Lung cancer is the deadliest cancer in America, killing over 300,000 people each year. Lung cancer is more prevalent in men than women, mostly due to higher smoking rates. For men with a history of smoking, low-dose CT lung screening is a valuable tool and has been approved by the U.S. Centers for Medicare and Medicaid Services for those patients who meet certain criteria.

CT Calcium Scoring

Heart disease is the most common cause of death among American men. Calcified plaque in the arteries supplying blood to the heart is a major cause of coronary heart disease and fatal heart attacks. CT calcium scoring is a type of x-ray exam that checks for calcified plaque and enables doctors to develop appropriate treatment plans.

CT calcium scoring is recommended for men over 45 who meet certain criteria including family history of heart disease, smoking and diabetes, among others.
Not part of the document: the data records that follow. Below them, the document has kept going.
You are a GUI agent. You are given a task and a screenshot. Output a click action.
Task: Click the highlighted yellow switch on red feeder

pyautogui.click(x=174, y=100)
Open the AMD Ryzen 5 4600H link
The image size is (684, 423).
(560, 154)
Abdominal Aortic Aneurysm Scan

The aortic artery is the largest blood vessel in the body and runs from the heart through the abdomen, supplying oxygen and nutrients to most of the major organs. If the artery becomes enlarged or swollen, there is a possibility it may rupture and cause an abdominal aortic aneurysm. Men suffer four times as many aortic aneurysms as women, simply due to their biology.

The abdominal aortic aneurysm scan assesses symptomatic patients by evaluating the health of their aortic artery. Scans are performed with ultrasound, CT or MRI, depending on the patient’s condition. The U.S. Preventative Services Task Force recommends men aged 65-75 with a history of smoking receive at least one abdominal aortic aneurysm scan to ensure their health. Men 65-75 with no history of smoking should talk to their doctor to see whether they might benefit from an aortic scan.

DXA Scan

A DXA scan is used to measure bone loss and diagnose osteoporosis. While osteoporosis is more common in women than men, men tend to suffer more serious consequences from the condition if they do have it. Not only do men experience hip fractures at a younger age, but they are also more likely to die following a hip fracture than women.

Men with risk factors such as previous bone fractures, rheumatoid arthritis, history of smoking, low BMI – among others – should discuss DXA with their doctors to see if they might benefit from the screening.

Living Healthy

The best way for men to protect their health is to be proactive – eat a balanced diet, exercise regularly and discuss screenings with their doctor. Screenings help manage health conditions influenced by age, biology and lifestyle.

RadNet imaging centers provide comprehensive screening services for men. We strive to provide all our patients with the most accurate information and advanced technology so that they may address concerns at any stage. Our goal is help you stay informed and live a longer, healthier life.


  1. Prostate Cancer Foundation: What is Prostate Cancer?
  2. CDC: Men and Heart Disease Fact Sheet
  3. Men’s Health Network: Men’s Health Facts
  4. U.S. Preventative Services Task Force: Final Recommendation Statement Abdominal Aortic Aneurysm Screening
  5. Khaled A. Alswat. (2017) "Gender Disparities in Osteoporosis." Journal of Vascular Surgery, 9(5), 382–387.